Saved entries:

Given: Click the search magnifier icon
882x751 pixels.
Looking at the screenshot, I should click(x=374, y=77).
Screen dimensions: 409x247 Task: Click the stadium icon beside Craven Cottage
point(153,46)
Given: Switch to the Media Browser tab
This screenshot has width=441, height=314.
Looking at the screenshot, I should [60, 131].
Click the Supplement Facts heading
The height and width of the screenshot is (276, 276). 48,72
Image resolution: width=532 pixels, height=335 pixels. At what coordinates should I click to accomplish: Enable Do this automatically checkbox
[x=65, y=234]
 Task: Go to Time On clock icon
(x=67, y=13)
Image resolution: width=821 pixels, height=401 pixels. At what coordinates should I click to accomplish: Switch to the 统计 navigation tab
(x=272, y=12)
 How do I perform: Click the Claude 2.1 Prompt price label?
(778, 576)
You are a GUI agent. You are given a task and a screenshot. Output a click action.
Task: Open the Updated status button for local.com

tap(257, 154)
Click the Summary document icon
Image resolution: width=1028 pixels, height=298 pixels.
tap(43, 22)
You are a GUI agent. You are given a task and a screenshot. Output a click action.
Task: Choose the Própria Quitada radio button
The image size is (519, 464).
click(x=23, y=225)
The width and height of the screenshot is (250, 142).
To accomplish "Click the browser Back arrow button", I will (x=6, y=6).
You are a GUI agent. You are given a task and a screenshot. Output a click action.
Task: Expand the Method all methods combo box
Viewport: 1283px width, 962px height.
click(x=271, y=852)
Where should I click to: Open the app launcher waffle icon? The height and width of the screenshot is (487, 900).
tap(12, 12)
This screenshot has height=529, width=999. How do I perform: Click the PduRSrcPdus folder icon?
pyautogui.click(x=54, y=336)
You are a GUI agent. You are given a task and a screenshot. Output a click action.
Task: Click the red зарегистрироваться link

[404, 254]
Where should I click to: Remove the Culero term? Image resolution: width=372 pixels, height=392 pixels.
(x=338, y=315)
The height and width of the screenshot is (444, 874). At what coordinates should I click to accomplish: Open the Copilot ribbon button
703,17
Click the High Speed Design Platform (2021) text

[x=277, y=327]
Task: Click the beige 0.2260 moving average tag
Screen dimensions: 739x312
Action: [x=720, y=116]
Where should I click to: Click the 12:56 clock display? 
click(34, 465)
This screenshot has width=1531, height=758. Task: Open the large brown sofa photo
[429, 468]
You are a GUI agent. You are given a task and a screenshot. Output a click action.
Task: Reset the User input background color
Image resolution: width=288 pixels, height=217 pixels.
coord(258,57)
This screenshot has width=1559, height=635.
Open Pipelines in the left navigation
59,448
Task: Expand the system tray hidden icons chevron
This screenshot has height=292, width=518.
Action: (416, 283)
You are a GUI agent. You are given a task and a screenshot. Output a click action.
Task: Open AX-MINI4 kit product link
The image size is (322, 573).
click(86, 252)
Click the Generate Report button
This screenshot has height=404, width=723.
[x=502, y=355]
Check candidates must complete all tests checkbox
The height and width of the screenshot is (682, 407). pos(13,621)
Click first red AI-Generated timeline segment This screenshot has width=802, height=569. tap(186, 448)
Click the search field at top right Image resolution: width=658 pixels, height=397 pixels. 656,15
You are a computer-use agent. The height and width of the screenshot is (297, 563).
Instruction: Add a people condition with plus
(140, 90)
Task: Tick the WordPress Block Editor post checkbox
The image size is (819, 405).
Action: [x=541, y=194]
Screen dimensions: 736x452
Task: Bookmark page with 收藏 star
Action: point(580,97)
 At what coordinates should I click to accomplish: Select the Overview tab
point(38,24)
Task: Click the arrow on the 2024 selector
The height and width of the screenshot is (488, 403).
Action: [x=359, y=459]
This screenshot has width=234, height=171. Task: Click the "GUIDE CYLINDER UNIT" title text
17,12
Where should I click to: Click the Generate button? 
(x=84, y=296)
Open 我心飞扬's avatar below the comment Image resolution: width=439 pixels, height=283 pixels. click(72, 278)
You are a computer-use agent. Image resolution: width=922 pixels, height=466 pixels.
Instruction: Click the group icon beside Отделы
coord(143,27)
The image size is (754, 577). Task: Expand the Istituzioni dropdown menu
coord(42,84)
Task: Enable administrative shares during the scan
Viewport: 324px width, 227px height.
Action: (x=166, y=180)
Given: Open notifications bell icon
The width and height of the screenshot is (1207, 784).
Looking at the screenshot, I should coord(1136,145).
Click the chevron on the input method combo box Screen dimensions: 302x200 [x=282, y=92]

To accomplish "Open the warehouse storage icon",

### Instructions for the task:
Every entry must be quoted exactly as it appears above.

### Exercise response:
Given: Click the search magnifier icon
882x751 pixels.
Looking at the screenshot, I should click(x=374, y=77).
Screen dimensions: 409x247 Task: Click the stadium icon beside Craven Cottage
point(153,46)
Given: Switch to the Media Browser tab
This screenshot has width=441, height=314.
Looking at the screenshot, I should [60, 131].
Click the Supplement Facts heading
The height and width of the screenshot is (276, 276). 48,72
Image resolution: width=532 pixels, height=335 pixels. At what coordinates should I click to accomplish: Enable Do this automatically checkbox
[x=65, y=234]
 Task: Go to Time On clock icon
(x=67, y=13)
Image resolution: width=821 pixels, height=401 pixels. At what coordinates should I click to accomplish: Switch to the 统计 navigation tab
(x=272, y=12)
 How do I perform: Click the Claude 2.1 Prompt price label?
(778, 576)
You are a GUI agent. You are given a task and a screenshot. Output a click action.
Task: Open the Updated status button for local.com

tap(257, 154)
Click the Summary document icon
Image resolution: width=1028 pixels, height=298 pixels.
tap(43, 22)
You are a GUI agent. You are given a task and a screenshot. Output a click action.
Task: Choose the Própria Quitada radio button
The image size is (519, 464).
click(x=23, y=225)
The width and height of the screenshot is (250, 142).
To accomplish "Click the browser Back arrow button", I will (x=6, y=6).
You are a GUI agent. You are given a task and a screenshot. Output a click action.
Task: Expand the Method all methods combo box
Viewport: 1283px width, 962px height.
click(x=271, y=852)
Where should I click to: Open the app launcher waffle icon? The height and width of the screenshot is (487, 900).
tap(12, 12)
This screenshot has height=529, width=999. How do I perform: Click the PduRSrcPdus folder icon?
pyautogui.click(x=54, y=336)
You are a GUI agent. You are given a task and a screenshot. Output a click action.
Task: Click the red зарегистрироваться link

[404, 254]
Where should I click to: Remove the Culero term? Image resolution: width=372 pixels, height=392 pixels.
(x=338, y=315)
The height and width of the screenshot is (444, 874). At what coordinates should I click to accomplish: Open the Copilot ribbon button
703,17
Click the High Speed Design Platform (2021) text

[x=277, y=327]
Task: Click the beige 0.2260 moving average tag
Screen dimensions: 739x312
Action: [x=720, y=116]
Where should I click to: Click the 12:56 clock display? 
click(34, 465)
This screenshot has width=1531, height=758. Task: Open the large brown sofa photo
[429, 468]
You are a GUI agent. You are given a task and a screenshot. Output a click action.
Task: Reset the User input background color
Image resolution: width=288 pixels, height=217 pixels.
coord(258,57)
This screenshot has width=1559, height=635.
Open Pipelines in the left navigation
59,448
Task: Expand the system tray hidden icons chevron
This screenshot has height=292, width=518.
Action: (416, 283)
You are a GUI agent. You are given a task and a screenshot. Output a click action.
Task: Open AX-MINI4 kit product link
The image size is (322, 573).
click(86, 252)
Click the Generate Report button
This screenshot has height=404, width=723.
[x=502, y=355]
Check candidates must complete all tests checkbox
The height and width of the screenshot is (682, 407). pos(13,621)
Click first red AI-Generated timeline segment This screenshot has width=802, height=569. tap(186, 448)
Click the search field at top right Image resolution: width=658 pixels, height=397 pixels. 656,15
You are a computer-use agent. The height and width of the screenshot is (297, 563).
Instruction: Add a people condition with plus
(140, 90)
Task: Tick the WordPress Block Editor post checkbox
The image size is (819, 405).
Action: [x=541, y=194]
Screen dimensions: 736x452
Task: Bookmark page with 收藏 star
Action: point(580,97)
 At what coordinates should I click to accomplish: Select the Overview tab
point(38,24)
Task: Click the arrow on the 2024 selector
The height and width of the screenshot is (488, 403).
Action: [x=359, y=459]
This screenshot has width=234, height=171. Task: Click the "GUIDE CYLINDER UNIT" title text
17,12
Where should I click to: Click the Generate button? 
(x=84, y=296)
Open 我心飞扬's avatar below the comment Image resolution: width=439 pixels, height=283 pixels. click(72, 278)
You are a computer-use agent. Image resolution: width=922 pixels, height=466 pixels.
Instruction: Click the group icon beside Отделы
coord(143,27)
The image size is (754, 577). Task: Expand the Istituzioni dropdown menu
coord(42,84)
Task: Enable administrative shares during the scan
Viewport: 324px width, 227px height.
Action: (x=166, y=180)
Given: Open notifications bell icon
The width and height of the screenshot is (1207, 784).
Looking at the screenshot, I should coord(1136,145).
Click the chevron on the input method combo box Screen dimensions: 302x200 [x=282, y=92]

To accomplish "Open the warehouse storage icon",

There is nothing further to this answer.